There may be countless small actions lying at the roots of the great moments of history, but most of the time they do not lead to desirable outcomes. We have little reason to assume they will do so in the years ahead.
So you're saying a) don't bother, it can't be/won't be done anyway, and b) no-one cares?
such cutting wit from the SP corner!at least he cares enough to tell you so (repeatedly...) (que: "they always put down my lucid and insightful monothought - reinforcing my disollusion in their delusional leftism" *deep world weary sigh*)
So the immediate tactical questions are how to keep things together, and what's driven them apart - important to remember that this isn't the battle, this is just preparing the 'army'.

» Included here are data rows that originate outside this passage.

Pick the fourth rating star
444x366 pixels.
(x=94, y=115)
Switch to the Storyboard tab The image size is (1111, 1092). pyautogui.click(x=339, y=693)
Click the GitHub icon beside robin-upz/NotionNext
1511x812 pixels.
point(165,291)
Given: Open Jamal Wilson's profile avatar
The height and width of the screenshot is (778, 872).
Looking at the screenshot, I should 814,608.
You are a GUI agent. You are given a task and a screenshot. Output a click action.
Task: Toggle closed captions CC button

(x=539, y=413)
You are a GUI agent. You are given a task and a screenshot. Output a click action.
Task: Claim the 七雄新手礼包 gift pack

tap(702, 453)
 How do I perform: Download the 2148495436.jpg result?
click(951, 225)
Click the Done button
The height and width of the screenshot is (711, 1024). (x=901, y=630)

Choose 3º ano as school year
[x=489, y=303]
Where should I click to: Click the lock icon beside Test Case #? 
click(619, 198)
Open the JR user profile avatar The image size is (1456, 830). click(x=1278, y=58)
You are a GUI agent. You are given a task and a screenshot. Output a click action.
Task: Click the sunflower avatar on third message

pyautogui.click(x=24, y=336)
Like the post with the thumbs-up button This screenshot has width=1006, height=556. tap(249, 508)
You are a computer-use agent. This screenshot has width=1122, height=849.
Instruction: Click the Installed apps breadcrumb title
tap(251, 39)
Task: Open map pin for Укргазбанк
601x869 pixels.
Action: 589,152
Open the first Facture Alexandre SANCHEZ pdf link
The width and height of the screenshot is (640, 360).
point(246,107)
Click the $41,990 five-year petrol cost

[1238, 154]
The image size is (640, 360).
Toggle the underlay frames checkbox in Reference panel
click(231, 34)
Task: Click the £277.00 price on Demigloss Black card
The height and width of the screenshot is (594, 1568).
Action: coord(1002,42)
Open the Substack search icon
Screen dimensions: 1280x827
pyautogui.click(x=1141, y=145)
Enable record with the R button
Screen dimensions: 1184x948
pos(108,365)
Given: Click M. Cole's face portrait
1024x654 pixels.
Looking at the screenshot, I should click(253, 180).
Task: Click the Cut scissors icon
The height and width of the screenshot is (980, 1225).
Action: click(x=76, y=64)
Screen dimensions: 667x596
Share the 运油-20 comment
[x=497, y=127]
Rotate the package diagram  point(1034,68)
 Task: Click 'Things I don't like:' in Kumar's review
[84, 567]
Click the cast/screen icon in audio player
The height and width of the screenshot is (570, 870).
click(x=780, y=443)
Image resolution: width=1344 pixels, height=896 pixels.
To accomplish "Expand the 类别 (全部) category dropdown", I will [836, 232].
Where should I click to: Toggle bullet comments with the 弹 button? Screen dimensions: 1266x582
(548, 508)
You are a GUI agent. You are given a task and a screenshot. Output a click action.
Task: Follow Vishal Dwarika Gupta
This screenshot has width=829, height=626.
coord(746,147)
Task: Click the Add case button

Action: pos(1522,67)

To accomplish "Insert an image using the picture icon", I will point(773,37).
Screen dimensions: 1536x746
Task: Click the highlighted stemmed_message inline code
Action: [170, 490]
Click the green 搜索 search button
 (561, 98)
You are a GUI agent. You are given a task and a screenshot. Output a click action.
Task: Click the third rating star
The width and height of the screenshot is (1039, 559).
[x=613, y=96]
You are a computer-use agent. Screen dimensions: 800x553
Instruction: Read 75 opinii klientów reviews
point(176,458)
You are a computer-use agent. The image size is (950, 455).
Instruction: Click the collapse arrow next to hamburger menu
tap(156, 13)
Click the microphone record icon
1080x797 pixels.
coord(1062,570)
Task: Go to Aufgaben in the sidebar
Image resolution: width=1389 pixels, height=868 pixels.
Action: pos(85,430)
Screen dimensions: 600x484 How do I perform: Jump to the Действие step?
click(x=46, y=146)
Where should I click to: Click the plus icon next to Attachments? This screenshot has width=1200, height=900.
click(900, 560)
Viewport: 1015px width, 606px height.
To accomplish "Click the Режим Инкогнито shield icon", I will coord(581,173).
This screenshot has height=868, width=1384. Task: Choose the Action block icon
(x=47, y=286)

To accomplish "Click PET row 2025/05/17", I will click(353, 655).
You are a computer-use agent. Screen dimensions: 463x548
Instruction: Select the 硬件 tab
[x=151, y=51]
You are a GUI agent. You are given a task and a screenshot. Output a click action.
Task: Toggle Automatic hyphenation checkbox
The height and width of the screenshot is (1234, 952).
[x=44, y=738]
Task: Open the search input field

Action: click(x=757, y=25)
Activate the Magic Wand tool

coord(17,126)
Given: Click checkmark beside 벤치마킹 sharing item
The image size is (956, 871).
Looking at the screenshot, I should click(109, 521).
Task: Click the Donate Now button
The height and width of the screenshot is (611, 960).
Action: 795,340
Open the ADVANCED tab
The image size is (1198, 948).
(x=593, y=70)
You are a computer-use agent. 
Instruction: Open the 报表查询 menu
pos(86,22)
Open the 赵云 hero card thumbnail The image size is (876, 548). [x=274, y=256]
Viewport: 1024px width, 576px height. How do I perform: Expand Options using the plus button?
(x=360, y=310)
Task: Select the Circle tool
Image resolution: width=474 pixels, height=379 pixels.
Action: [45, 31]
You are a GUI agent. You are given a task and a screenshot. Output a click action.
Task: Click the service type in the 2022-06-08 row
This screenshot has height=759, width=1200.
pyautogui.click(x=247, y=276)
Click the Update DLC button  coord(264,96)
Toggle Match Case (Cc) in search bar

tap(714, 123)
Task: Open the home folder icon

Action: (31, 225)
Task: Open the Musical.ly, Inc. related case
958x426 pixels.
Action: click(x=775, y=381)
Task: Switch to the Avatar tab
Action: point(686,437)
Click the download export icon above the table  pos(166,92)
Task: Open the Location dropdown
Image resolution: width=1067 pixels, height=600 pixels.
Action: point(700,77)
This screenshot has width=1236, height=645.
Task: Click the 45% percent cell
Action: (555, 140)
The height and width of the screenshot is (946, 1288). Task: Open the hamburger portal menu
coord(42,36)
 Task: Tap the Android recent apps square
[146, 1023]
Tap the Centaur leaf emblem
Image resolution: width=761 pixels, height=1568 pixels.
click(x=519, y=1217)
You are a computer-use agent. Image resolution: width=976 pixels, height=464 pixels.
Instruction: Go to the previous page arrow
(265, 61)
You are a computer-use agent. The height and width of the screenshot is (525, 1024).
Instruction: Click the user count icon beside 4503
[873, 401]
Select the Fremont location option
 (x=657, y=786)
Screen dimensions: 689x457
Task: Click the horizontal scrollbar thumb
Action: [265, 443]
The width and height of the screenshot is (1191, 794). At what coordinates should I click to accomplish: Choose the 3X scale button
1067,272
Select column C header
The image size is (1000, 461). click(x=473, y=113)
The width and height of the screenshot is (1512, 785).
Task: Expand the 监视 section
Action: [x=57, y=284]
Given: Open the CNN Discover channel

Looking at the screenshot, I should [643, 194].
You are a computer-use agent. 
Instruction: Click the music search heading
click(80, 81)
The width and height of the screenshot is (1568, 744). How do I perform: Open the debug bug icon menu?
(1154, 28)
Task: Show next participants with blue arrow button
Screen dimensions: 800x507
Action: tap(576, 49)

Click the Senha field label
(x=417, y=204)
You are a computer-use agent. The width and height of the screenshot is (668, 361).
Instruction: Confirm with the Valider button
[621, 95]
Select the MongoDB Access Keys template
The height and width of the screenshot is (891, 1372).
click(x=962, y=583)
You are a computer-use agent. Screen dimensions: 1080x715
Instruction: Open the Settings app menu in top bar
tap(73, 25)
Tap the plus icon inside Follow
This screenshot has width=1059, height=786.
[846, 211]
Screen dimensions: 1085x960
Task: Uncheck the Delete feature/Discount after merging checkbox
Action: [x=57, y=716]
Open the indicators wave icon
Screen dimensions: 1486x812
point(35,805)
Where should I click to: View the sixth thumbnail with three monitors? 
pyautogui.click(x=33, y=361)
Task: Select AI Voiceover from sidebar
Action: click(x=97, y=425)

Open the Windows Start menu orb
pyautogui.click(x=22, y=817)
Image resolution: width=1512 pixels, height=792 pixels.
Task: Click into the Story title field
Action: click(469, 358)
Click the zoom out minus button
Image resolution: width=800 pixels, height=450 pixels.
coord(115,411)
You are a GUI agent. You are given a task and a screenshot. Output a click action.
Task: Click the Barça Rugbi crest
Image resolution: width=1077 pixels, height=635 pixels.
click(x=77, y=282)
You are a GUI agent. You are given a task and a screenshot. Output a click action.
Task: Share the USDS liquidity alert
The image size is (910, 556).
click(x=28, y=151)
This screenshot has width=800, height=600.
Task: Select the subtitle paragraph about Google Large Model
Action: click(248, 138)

I hope this doesn't sound too pessimistic, because i'm not, on the contrary, i'm very optimistic, but also, i hope. realistic. I recognise that this is a long struggle and it's a process, it will have ebbs and flows, high points and low points. The key is not mistake one for the other but to get the general direction right. I don't believe the previously politically inactive (in formal terms) people on my street who were drawing up plans for local street committees and poring over local maps marking over the various workplaces and drawing up a network of whose mates/family worked where and so on with me only 3 months ago have decided to embrace the cuts since then - that the links they made (in all sorts of terms) have been broken. It's not time to panic.
So you're saying a) don't bother, it can't be/won't be done anyway, and b) no-one cares?
Why is this the default response to any highlighting of the (obvious) pitfalls of certain political proposals?
Thats right - my kids still get sent down the mines, i live in a rachman slum and earn 1d a week working 14 hours a day, the lord of the manor pops around once a week to fuck the wife (as is his right) and gays get hanged on the soho scaffold for their deviations. I did try and organise a union but got sent to the australian colony.
We have every reason to assume the world changes constantly because people act back on it - regardless of the confused form this may take.